Matthew's POV
Today is my first day in New Directions and I can't wait. I've heard that many of the other new members have had siblings that have just graduated from the New Directions so I'm guessing they they've heard stories and won't feel completely freaked out by this whole process, me on the other hand, I didn't have any knowledge on what it was going to be like, I didn't have any inside knowledge on the others and I didn't have a clue about how to survive.
I wasn't normally this nervous about something new. I was a fourteen, almost fifteen year old freshman and from a young age, I'd always been a confident child.
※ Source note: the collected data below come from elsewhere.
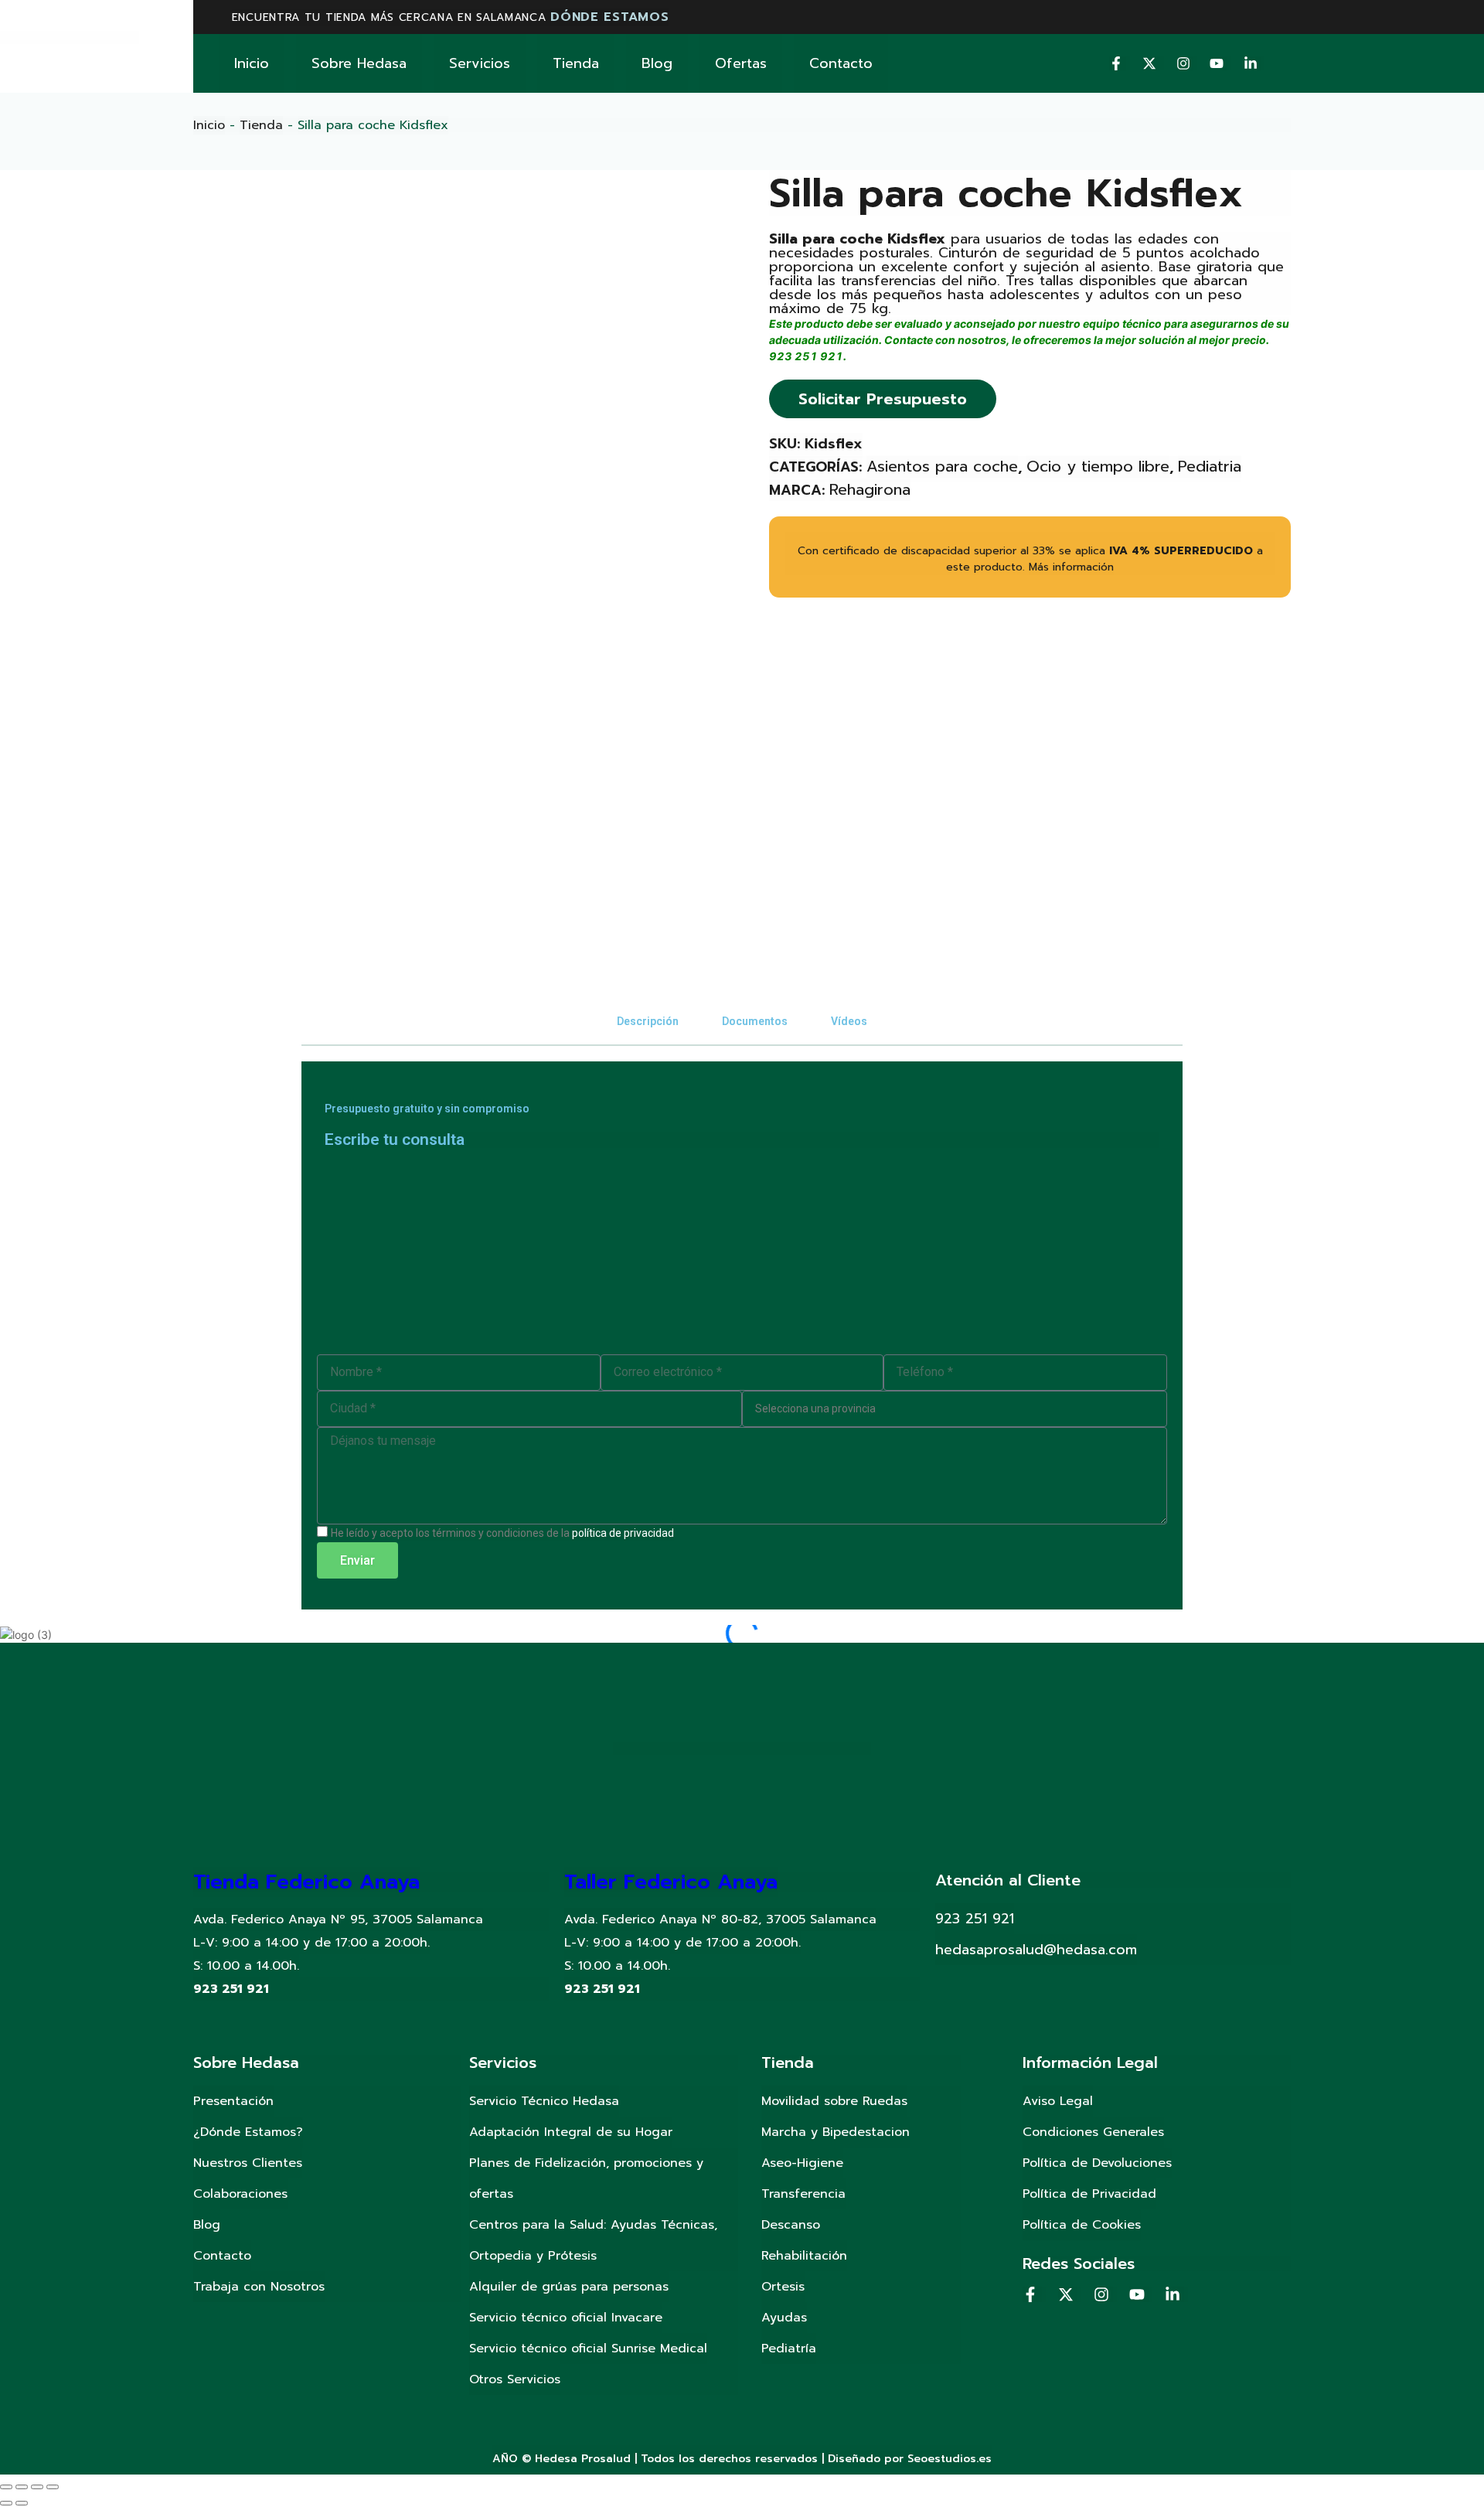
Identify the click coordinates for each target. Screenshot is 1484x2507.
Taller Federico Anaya (671, 1882)
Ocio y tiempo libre (1097, 466)
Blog (657, 63)
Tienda (576, 63)
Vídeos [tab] (849, 1021)
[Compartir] (21, 2487)
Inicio (251, 63)
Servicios (479, 63)
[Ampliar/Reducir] (52, 2487)
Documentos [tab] (755, 1021)
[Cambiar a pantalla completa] (37, 2487)
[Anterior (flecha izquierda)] (6, 2503)
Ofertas (741, 63)
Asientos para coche (942, 466)
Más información (1071, 567)
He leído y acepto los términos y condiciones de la (502, 1533)
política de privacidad (623, 1533)
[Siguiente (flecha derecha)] (21, 2503)
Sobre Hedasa (359, 63)
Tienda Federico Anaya (306, 1882)
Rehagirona (869, 489)
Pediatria (1209, 466)
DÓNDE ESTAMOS (609, 17)
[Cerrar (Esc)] (6, 2487)
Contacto (841, 63)
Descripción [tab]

My parents told me that I'd always been the kind of child that would get stuck into something new and I was never usually afraid of meeting new people. Because of this trait that I possessed, I was a very popular person wherever I went. I think it helped that I was able to find common ground amongst many different types of people, from many different walks of life and from lots of different cliques.
I'm also not a bad looking guy so that probably helps my cause too. I seem to attract girls wherever I went and it's not always wanted attention. I wasn't an arrogant guy, far from it, even if I do sound like it. I was looking for the right kind of girl and when I did find her, I would never look at another girl, but for now, I was still searching and while I did my searching, I was going to have some fun with it.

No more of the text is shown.